I STRONGLY advise two resources:

http://www.amazon.com/Home-Recording-Studio-Build-Like/dp/1598630342

That ^ book is written in very friendly language, and is really well explained. I can't recommend it enough. I have it. The author is Rod Gervais, and the book is, by most people's standards, the bible on building a home (or garage) studio. It also recommends techniques, materials, a bit of acoustical physics, etc.

http://johnlsayers.com/phpBB2/index.php

This ^ forum is hands-down the best resource on the internet for studio construction. John Sayers builds studios into the 100's of thousands of dollars and you can see his work on the site. He frequents the forum. Rod Gervais, the author of the book above also frequents the forum. So do many other bedroom experts, as well as many who are actually acoustical engineers.

CT
Could I get some more talent in the monitors, please?

I know it sounds crazy, but try to learn to inhale your voice. www.thebelcantotechnique.com

Chris is the king of relating music things to other objects in real life.
#14
Quote by Gillthenasty
And then there's all the other options that everyone else came up with?

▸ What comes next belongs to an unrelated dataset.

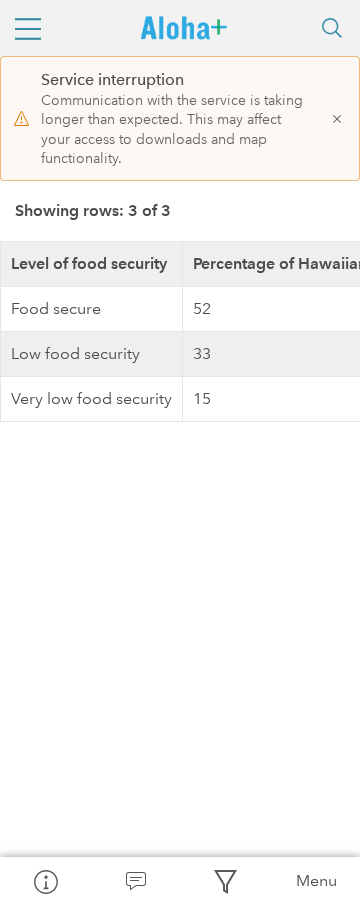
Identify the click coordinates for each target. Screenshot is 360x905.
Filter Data (225, 881)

No, they're just more in depth explanations on how to go about doing the points I listed.

Quote by Gillthenasty
And we're playing instruments, real instruments. We're a rock band.


You're one of "those" people are you? who think rock can't be rock without cranked tube amp stacks, a loud drum kit, and bleeding ears.

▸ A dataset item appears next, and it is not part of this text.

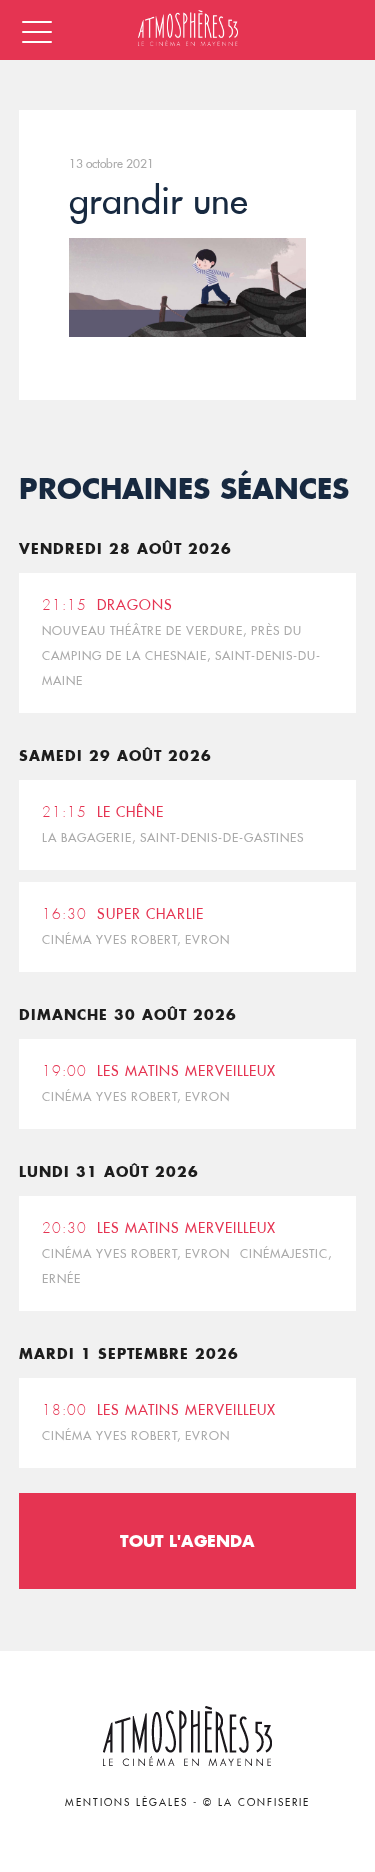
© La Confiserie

You're pretty much trying to get something for nothing. a basic electronic drum kit would do the job and cost like $500. A good one that feels/looks more like a proper kit will cost more. Building a whole second - totally isolated and insulated - room inside your present one is going to cost even more. I've given you the best options you have, if you don't like them then that's not my issue.
#15
Mass loaded vinyl pasted to your walls would be the most effective thing for you. But it'd probably on give you (at best) an stc rating if 20, if your bothered to full the gaps with acoustically rated silicon.
#16
^ except if you simply attach them to your walls, the value for "insulation" in the following formula = 0.

mass + insulation + mass = soundproof

CT
Could I get some more talent in the monitors, please?

I know it sounds crazy, but try to learn to inhale your voice. www.thebelcantotechnique.com

Chris is the king of relating music things to other objects in real life.